50 millions de transistors
Une version destinée aux ordinateurs de bureau et sobrement baptisée Athlon 64 devrait également voir le jour dans le courant de l’année. Elle devrait comporter moitié moins de transistors que l’Opteron et son contrôleur mémoire devrait être intégré au processeur. Ce qui restreindra l’évolution de la mémoire (notamment la DDR-II) à celle du processeur. Un peu gênant d’autant que, contrairement à l’Opteron, il ne gère la mémoire que sur un seul canal ce qui en limitera les débits à 2,7 Go/s. En revanche, l’Athlon 64 devrait intégrer les instructions multimédias SSE 2 qui optimiseront le traitement de certains logiciels (traitement d’image, vidéo mais aussi jeux…). Enfin, la mémoire cache L2 de l’Athlon 64 se limitera à 256 Ko.

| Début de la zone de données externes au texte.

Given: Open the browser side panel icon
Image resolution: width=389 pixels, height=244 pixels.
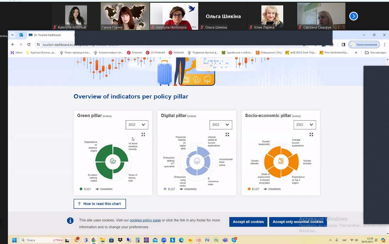Looking at the screenshot, I should tap(343, 45).
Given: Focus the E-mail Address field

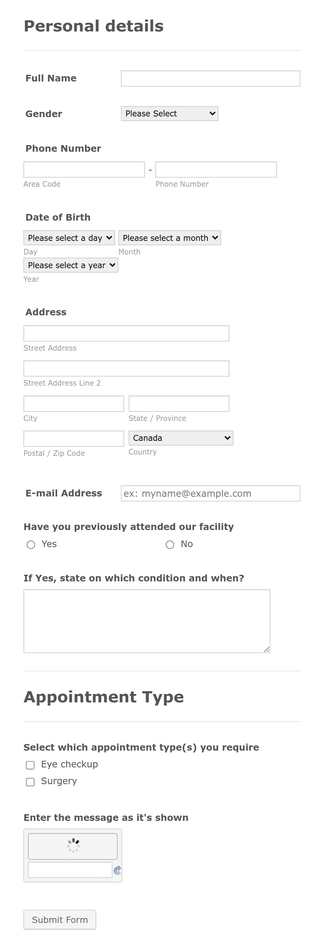Looking at the screenshot, I should point(210,493).
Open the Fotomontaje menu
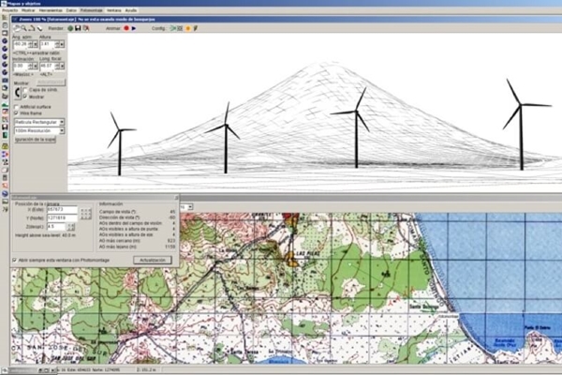 [92, 9]
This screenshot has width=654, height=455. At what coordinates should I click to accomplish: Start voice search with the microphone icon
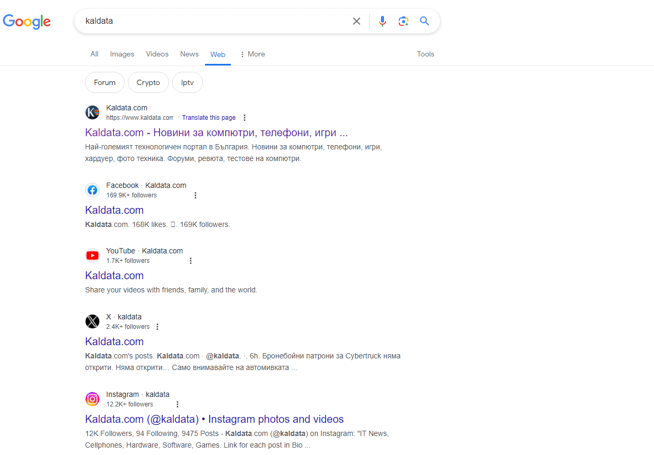coord(382,21)
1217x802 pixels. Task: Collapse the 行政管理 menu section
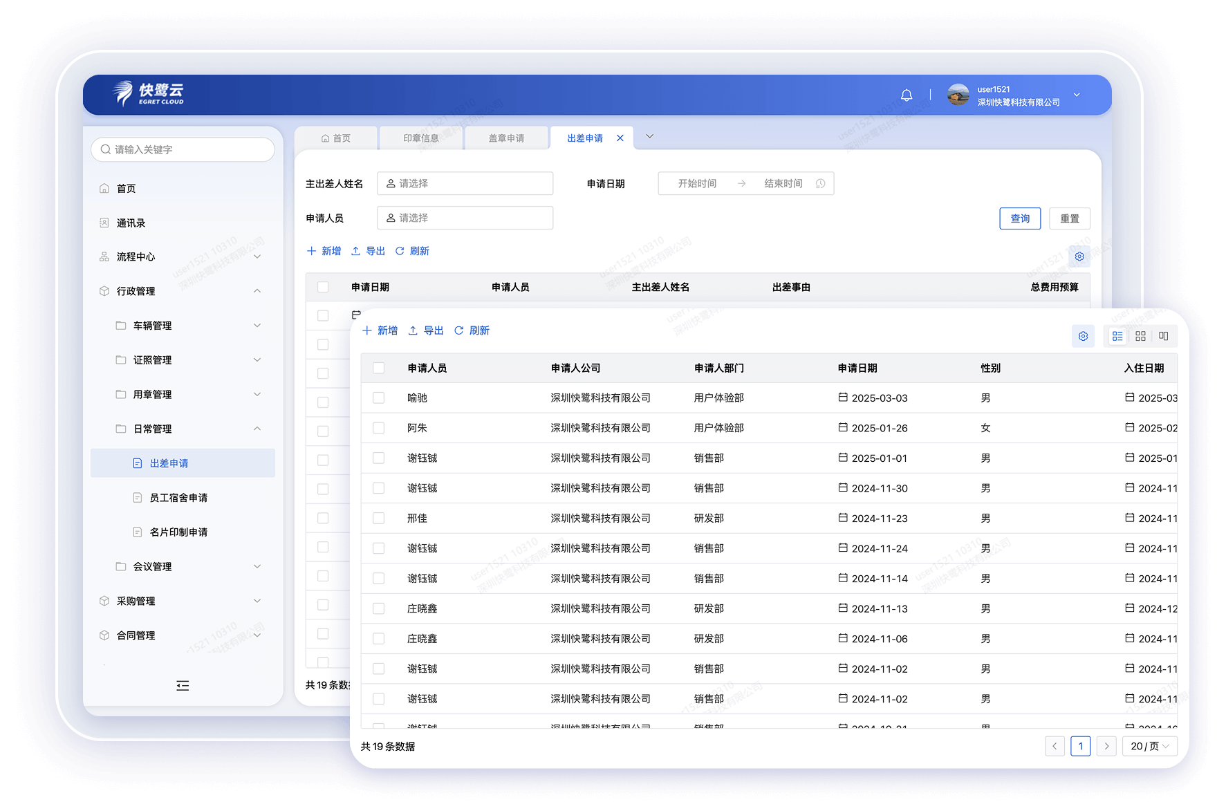pos(257,291)
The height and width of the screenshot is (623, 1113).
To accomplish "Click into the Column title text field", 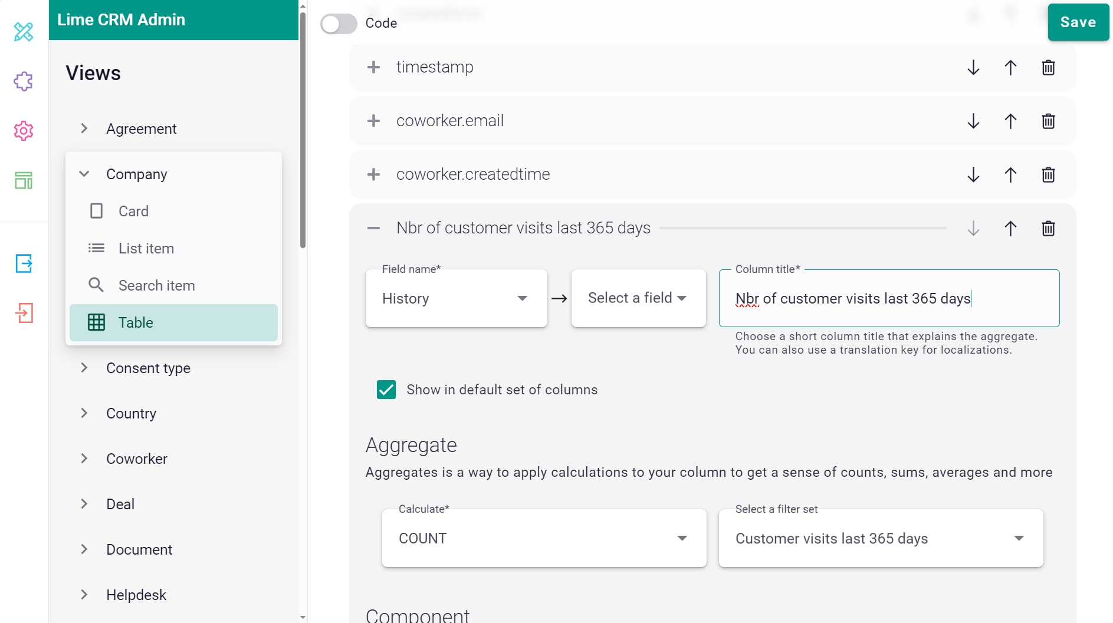I will coord(888,299).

Les processeurs 64 bits, pour serveurs ou machines de bureau, devraient démultiplier les performances (à condition, encore une fois, que les applications soient optimisées). Des performances dont le particulier n’a certainement pas encore besoin. AMD ne s’y trompe pas. Et c’est pourquoi il préfère lancer la version « professionnelle » de sa nouvelle génération de puce bien avant la version « grand public ». Sans compter que cela laisse une fenêtre d’exploitation à un probable Athlon XP 3200+ de plus en plus attendu. Selon la roadmap du fondeur, les versions 32 bits de ses puces ne devraient pas évoluer au delà de 2004 tout en se réservant la marge de « répondre aux attentes du marché ». L’avenir d’AMD passe donc par le succès de l’Opteron et, par défaut, de l’Athlon 64. D’autant que la mauvaise santé financière de la société ne lui permettra probablement pas de supporter un échec commercial. L’Opteron pourrait donc être le processeur de la dernière chance pour AMD.